The internet has revolutionized the way we communicate, interact, and transact with each other. As the internet became more accessible and wide-reaching, digital communications, media, and content exploded to meet user demand. Now, massive amounts of data are created, shared, and consumed around the world and around the clock as the internet provides the foundation for new industries and business models.

However, our financial infrastructure has failed to keep pace with the internet’s speed of technical advancement. While credit cards and real-time payment systems represent significant updates to our retail and wholesale payments infrastructure, their underlying technology is now decades-old. Today’s consumers continue to experience delayed settlement, lack of transparency, and high fees as only marginal improvements to these systems have occurred since their launch. Reliant on dated infrastructure, online payments remain imperfect and limited in functionality.

Blockchain technology and cryptocurrencies have demonstrated the potential to deliver our financial infrastructure a much needed upgrade. Since the release of Satoshi Nakamoto’s famous Bitcoin whitepaper in 2008, the cryptocurrency market has soared to over $2 trillion with tens of billions of dollars worth of assets being transferred on blockchains every day. Smart contracts, software that securely self-executes transactions based on predefined conditions, have demonstrated how automated and programmatic transactions drive efficiency in existing systems and unlock new capabilities beyond those seen in traditional finance.

While these solutions have the potential to upgrade our dated payment systems, current technology falls short in two key areas:

First, while they have demonstrated the power and potential of smart contract execution environments, conventional blockchain architectures don’t support the transaction volume required for mass adoption. Since these platforms assume that every transaction in the network must be placed into a global order, they force all transactions through a single non-parallelizable consensus process.

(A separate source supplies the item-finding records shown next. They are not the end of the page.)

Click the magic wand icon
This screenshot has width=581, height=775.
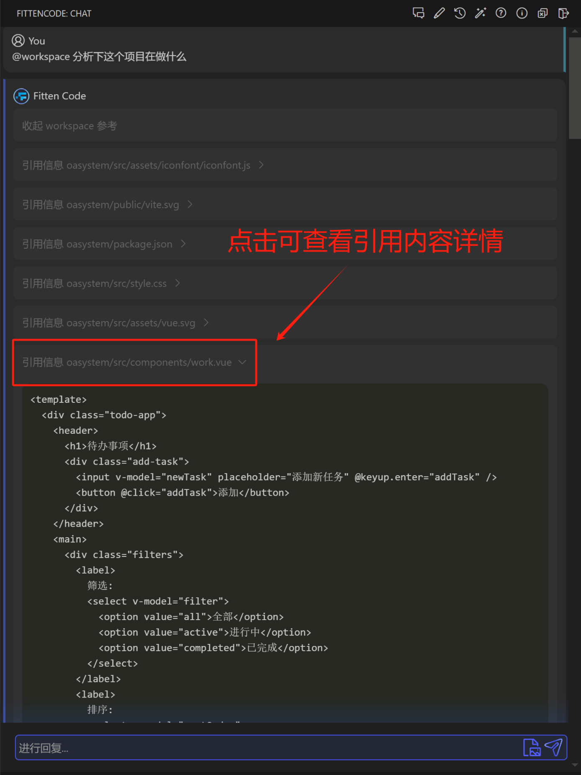point(480,13)
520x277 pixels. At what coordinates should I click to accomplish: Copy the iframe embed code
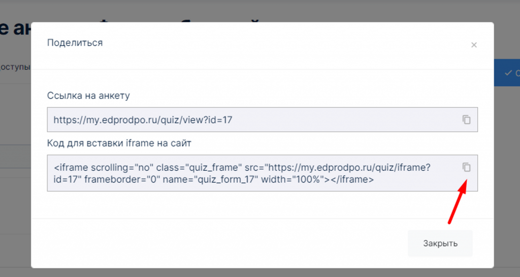point(466,167)
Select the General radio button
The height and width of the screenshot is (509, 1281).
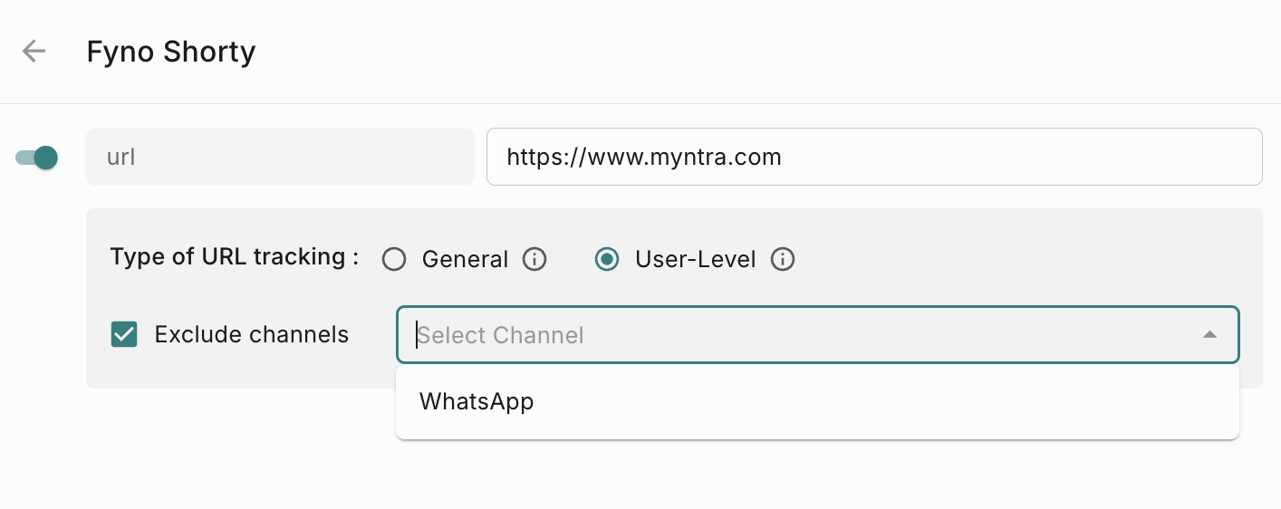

This compromises scalability, increases computational costs, and drags down settlement speed.

Second, a divide remains between data stored offchain, as in traditional finance, and data stored onchain, as in crypto-native ecosystems. While there are ongoing efforts to bridge this gap, interoperability issues between networks and data sources remain as organizations try to solve control and privacy concerns.

To usher in the next generation of financial and payments infrastructure, both throughput bottlenecks and the ability for onchain data to seamlessly interface with Web2 data must be addressed.

Just as email, chat, and streaming have become ubiquitous aspects of our lives, the future of money demands that transferring value is user-friendly, low-cost, secure, and native to the open internet. By making money move as quickly and cheaply as data, individuals and businesses will be able to deploy new business models that have the power to transform our online experiences.

Realizing this future will require new and better technology. For the onchain economy to be as accessible as today’s internet, it must be powered by infrastructure that is massively scalable, extremely fast, and computationally efficient.

Industrial-grade scale: To realize smart contract execution at scale, transaction volumes must far exceed the capacity of current blockchain systems. We believe that user demand, not technical limitations, should determine a platform’s capacity. Next-gen infrastructure must be able to support tens or hundreds of millions of transactions in parallel, especially as transaction fees decrease and unlock new unseen demand for low-value payments.

Real-time settlement: The internet has made our world faster-moving than ever before, and our payments infrastructure must be able to support this 24/7 economy. While data moves instantly, financial transactions often involve multi-day settlement, leading to higher costs and poor experiences for customers. In the future, money must be able to move at the speed of data while giving users assurances about where and how their funds are being deployed.

Near-zero transaction costs: As with the internet, decreasing costs drive adoption and activity. Our current financial infrastructure often extracts high fees, which are a bad deal for consumers, and price certain activities and payments, such as micropayments, out of the market. While blockchain technology has significantly improved their transaction costs in recent years, even fees on the order of a few cents are cost-prohibitive to the emergence of innovative, smart contract-based business models.

Flexibility: Currently, on and offchain data cannot effectively interoperate. While solutions such as asset tokenization aim to bridge this gap, atomic settlement across assets on new and legacy databases remains a challenge. Data agnosticism allowing interaction with any third party data source would enable flexible atomic smart contract execution between on and offchain networks.

We want to live in a world where money isn’t constrained by infrastructure — a world where value can flow at the speed and convenience of data on the internet — a world where massively scalable smart contract infrastructure allows transacting around the world at a near-zero cost.